Amsterdam Mayor Halsema apologizes for city's role in persecution of Jews during WWII
Amsterdam Mayor Femke Halsema issued an apology on Thursday evening for the city's role in the persecution of Jewish people during World War II. She delivered the apology at the Hollandsche Schouwburg in the capital's Jewish Cultural Quarter during the the commemoration on Yom HaShoah, the annual Holocaust Remembrance Day.
"When push came to shove, the Amsterdam government was not heroic, not determined and not merciful. And it horribly let down its Jewish residents. On behalf of the city government, I offer my apologies for this," Halsema said.
"History cannot be undone. It is our duty to keep the memory of all victims of the Shoah alive."
During the war, the municipality actively cooperated with the occupying force, Halsema said in her speech. Municipal officials mapped out where Jewish Amsterdammers resided, the Amsterdam city police cooperated in the deportations of tens of thousands of Jews, and the municipality made trams from city public transport operator GVB available to help transport those being deported.

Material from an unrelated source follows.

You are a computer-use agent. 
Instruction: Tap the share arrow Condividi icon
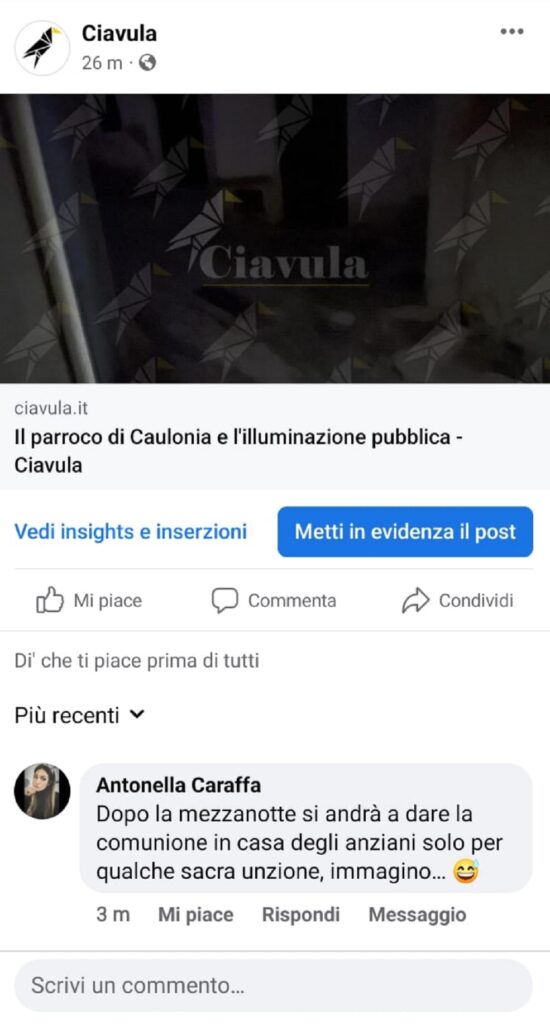415,600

The mayor called the implementation of a registration requirement for Jewish Amsterdammers an "indispensable step in isolating, humiliating, deporting, dehumanizing and murdering 60,000 Amsterdam Jews." The inescapable conclusion is also that the municipality morally failed, she said.

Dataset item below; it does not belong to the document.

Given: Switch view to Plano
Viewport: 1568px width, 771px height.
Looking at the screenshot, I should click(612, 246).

"Never was a clear 'No!' said from City Hall to the occupier. Services were willing to help implement one anti-Jewish measure after another," she continued.
"Step by step, the municipal apparatus became part of the machinery of evil. Amsterdam Jews who had narrowly escaped that evil were not cherished by their city government, but were given a kick in the ass."
Two weeks ago, Parool already revealed that Halsema planned to present a formal apology. The NIOD Institute for War, Holocaust and Genocide Studies will soon complete an investigation into the role of all municipal services that were involved in the exclusion and persecution of Jewish Amsterdammers during World War II. Last year, a report was already published about the role of the GVB in the war.